[What is needed] Set down, exactly as they stand, the lines from the one containing "800x600 pixels." through the last line of the records below, leaving every picture out.

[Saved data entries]
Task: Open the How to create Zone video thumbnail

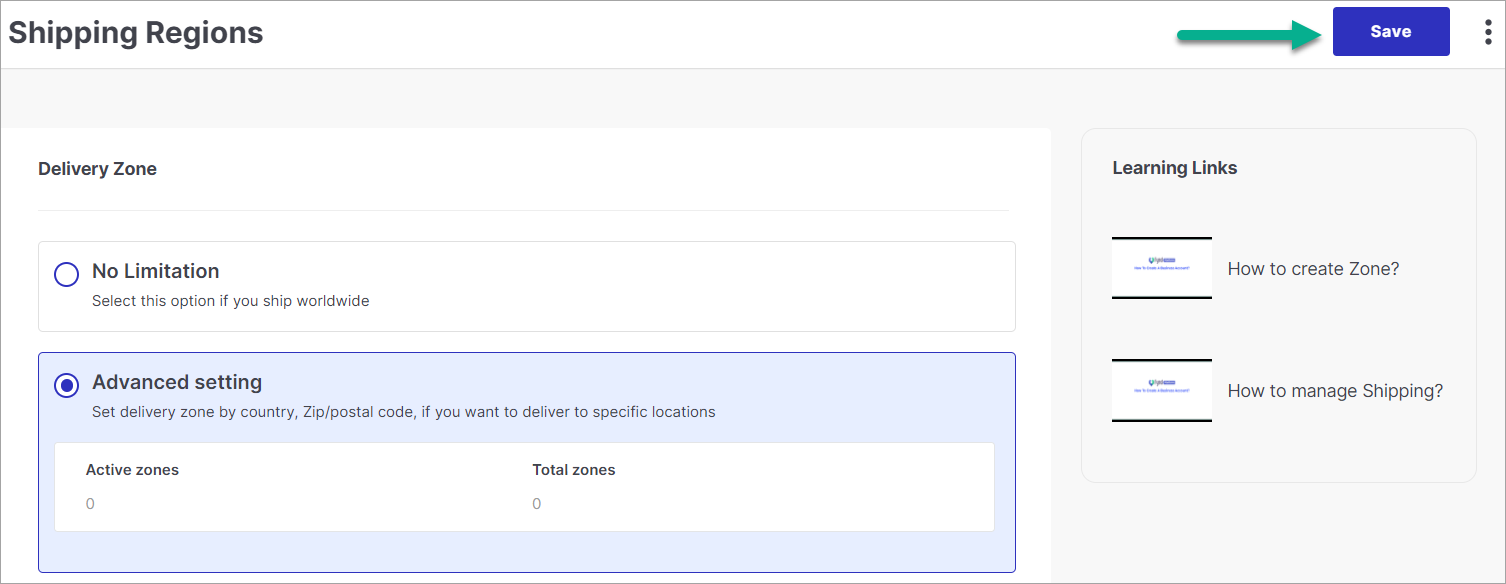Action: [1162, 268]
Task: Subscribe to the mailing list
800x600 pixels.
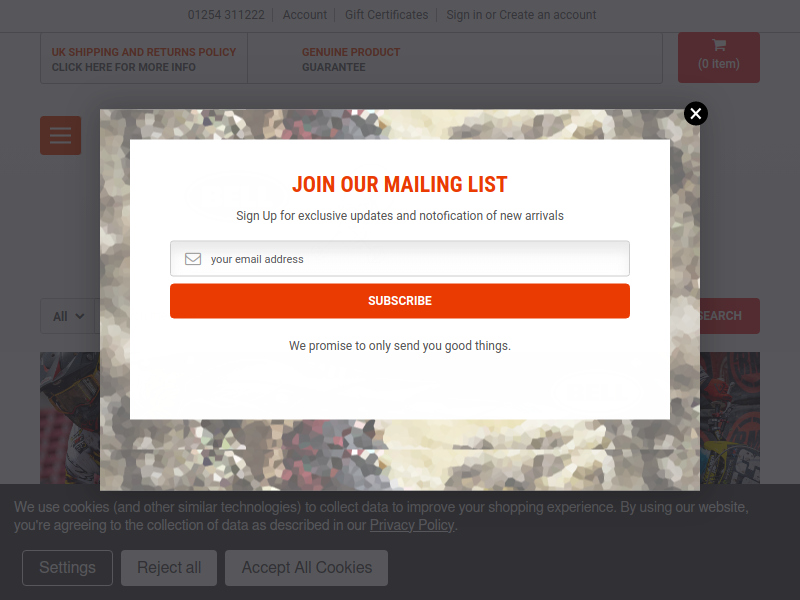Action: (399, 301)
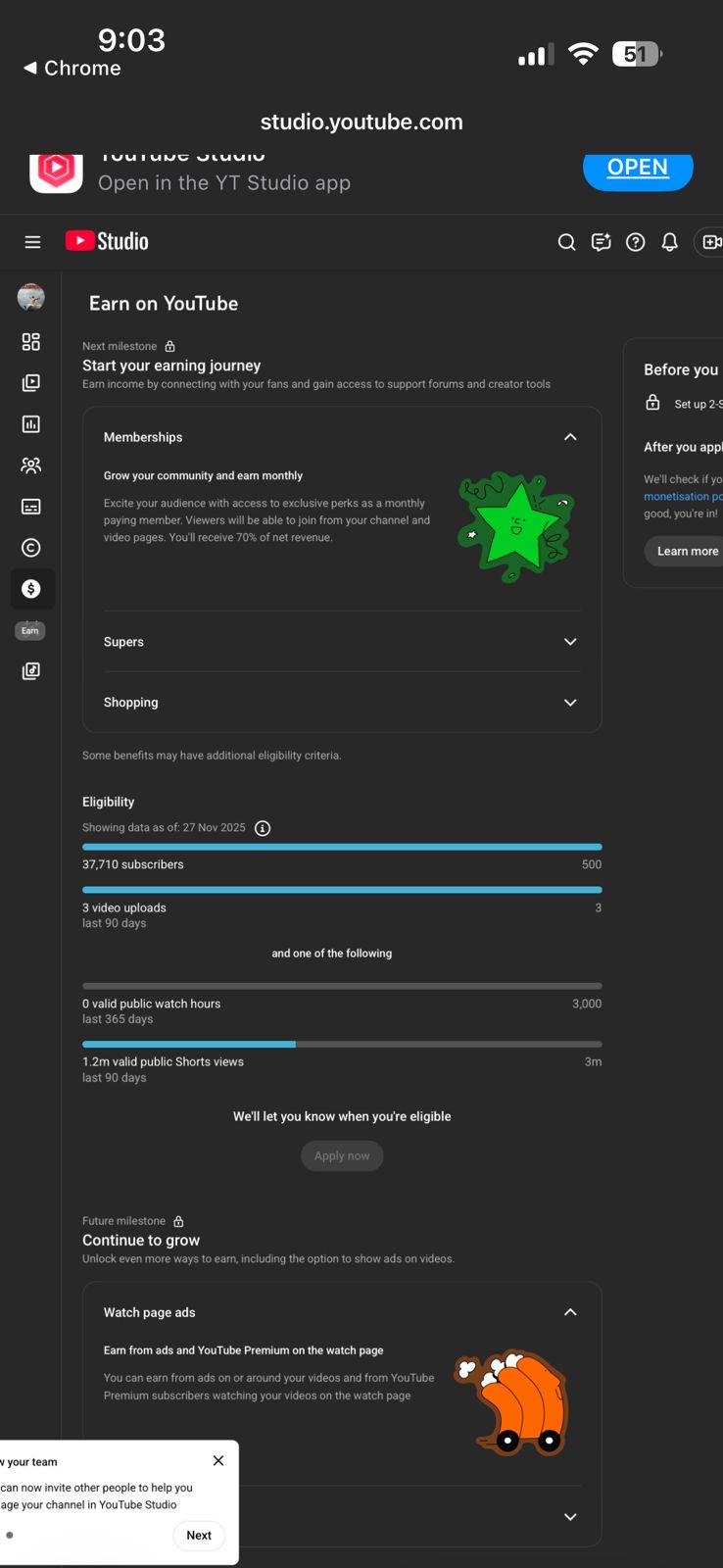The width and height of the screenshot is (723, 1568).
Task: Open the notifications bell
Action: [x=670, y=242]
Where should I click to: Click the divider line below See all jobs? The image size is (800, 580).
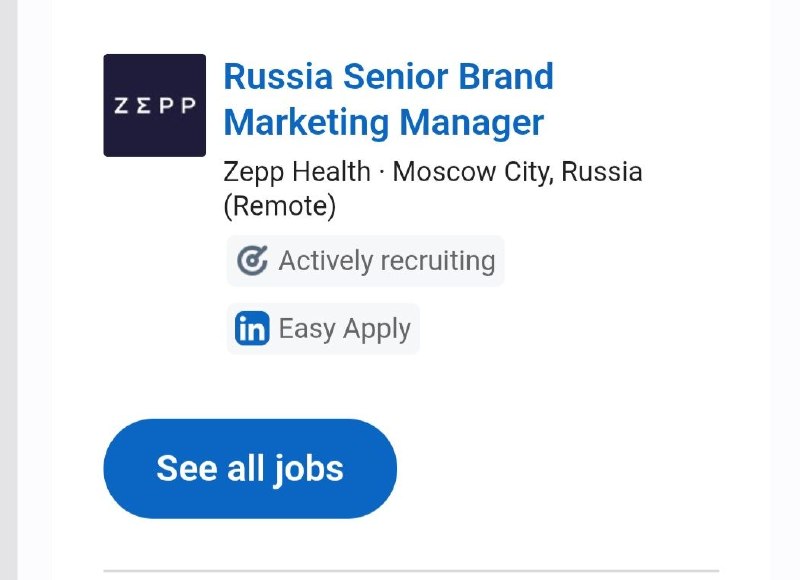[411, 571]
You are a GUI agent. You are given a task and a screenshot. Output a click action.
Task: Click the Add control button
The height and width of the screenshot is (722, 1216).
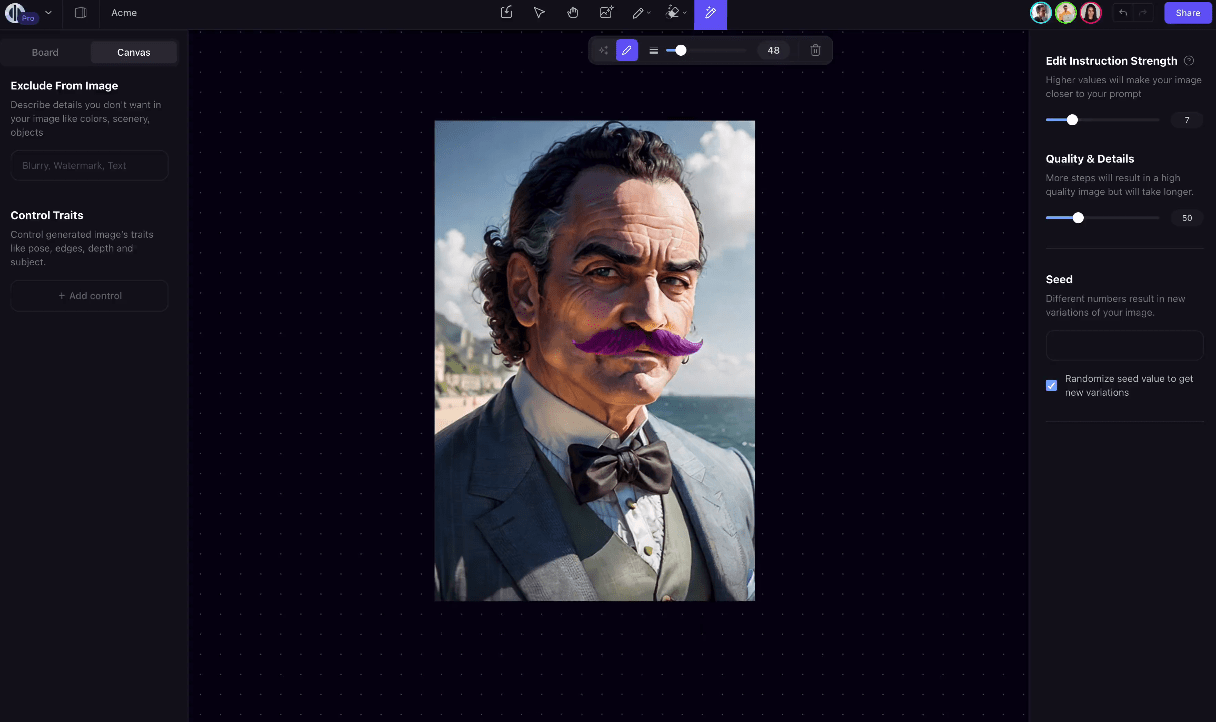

[Answer]
800x600 pixels.
Action: (399, 301)
The width and height of the screenshot is (723, 1568).
Task: Open the notifications bell
Action: [x=670, y=242]
Where should I click to: Click the divider line below See all jobs? The image size is (800, 580).
[411, 571]
You are a GUI agent. You are given a task and a screenshot. Output a click action.
Task: Click the Add control button
The height and width of the screenshot is (722, 1216).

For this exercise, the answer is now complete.